L’immense brasier d’images et de sentiments allumé par Hayao Miyazaki pour son dernier film.

Bellocchio, Miyazaki, Puiu, Amalric: abondance de beaux films, d’autant plus incomparables entre eux que tous valent mise en œuvre des puissances d’émotions et de compréhension du cinéma.

Guère de semaines où l’on ne se plaigne de la déferlante de nouveautés sur les grands écrans, avec les risques d’embouteillage et de confusion que le phénomène engendre. Mais il est exceptionnel qu’il s’accompagne d’une offre à la fois aussi riche et aussi diverse. Avec en outre une caractéristique tout à fait singulière: parmi les titres qu’on tient à accompagner dans les lignes qui suivent, deux dans un cas et trois dans un autre sont signés d’un même auteur, Marco Bellocchio pour les uns et Mathieu Amalric pour les autres.

N’importe, un beau film est un beau film, quels que soient son style et les conditions dans lesquelles il est distribué.
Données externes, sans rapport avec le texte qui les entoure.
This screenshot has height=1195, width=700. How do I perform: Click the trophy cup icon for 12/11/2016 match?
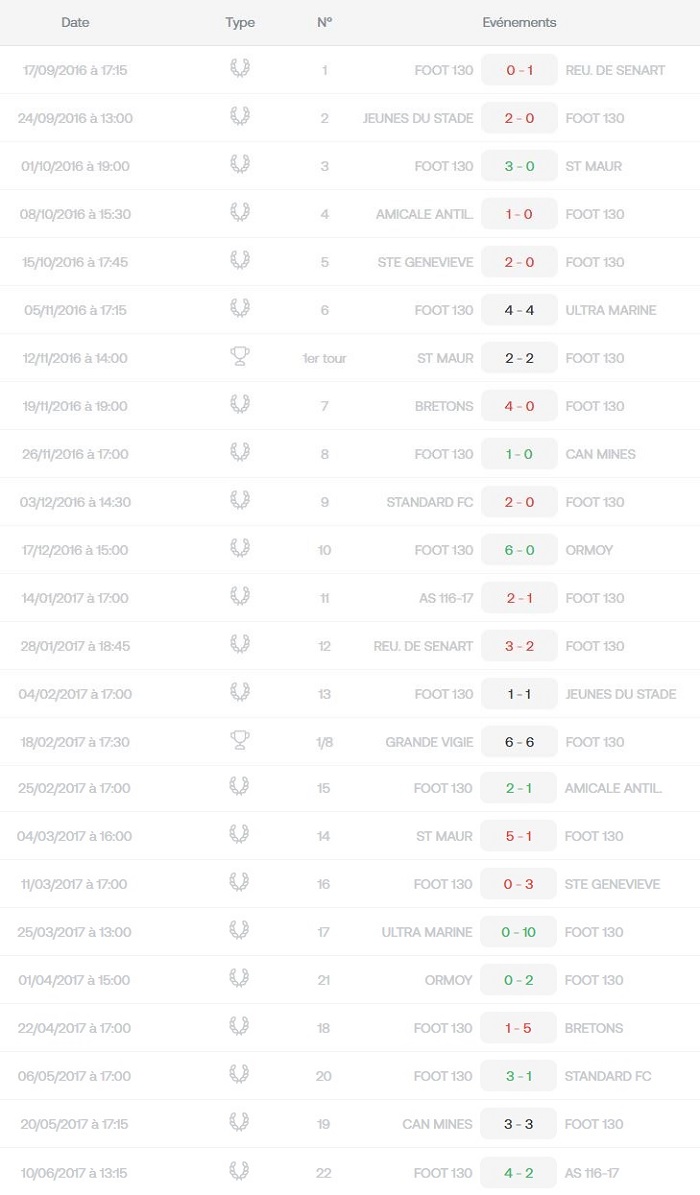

C’est le cas de tous ceux-là, y compris la fulgurante œuvre-testament du vieux maître Miyazaki, y compris la nouvelle proposition de ce grand artiste solitaire, chroniqueur sans concession de notre temps et de notre monde qu’est Cristi Puiu.

«L’Enlèvement», de Marco Bellocchio

L’Enlèvement est un nouveau et important chapitre de l’œuvre désormais imposante de Marco Bellocchio –on ne parle pas tant ici de ses trente longs-métrages depuis Les Poings dans les poches en 1965, que d’un ensemble de films, depuis La Nourrice en 1999, sur les imaginaires du pouvoir en Italie, imaginaires dont le fascisme est une donnée majeure, mais qui trouve d’autres traductions comme en a aussi témoigné l’an dernier l’immense Esterno Notte.

L’Enlèvement est un film historique qui a pourtant trouvé d’étranges échos contemporains à Cannes, où fut projeté à plusieurs reprises en avant-programme un court-métrage évoquant l’actuelle opération de vols d’enfants ukrainiens menée à grande échelle par les sbires de Vladimir Poutine.

​Comment ne pas faire le rapprochement avec cet épisode qu’évoque le film, lorsque qu’au milieu du XIXe siècle, l’Église apostolique et romaine entreprit, sous la direction du pape d’alors, Pie IX, de voler des enfants juifs pour les convertir et leur laver le cerveau?​

Le nouveau film retrouve cette forme opératique, qui affectionne de grandes envolées lyriques et des effets de contraste puissants dans un univers visuel très sombre qu’a souvent travaillé le cinéaste. La référence à l’opéra, forme artistique en phase avec cette époque en Italie, est ici tout à fait logique.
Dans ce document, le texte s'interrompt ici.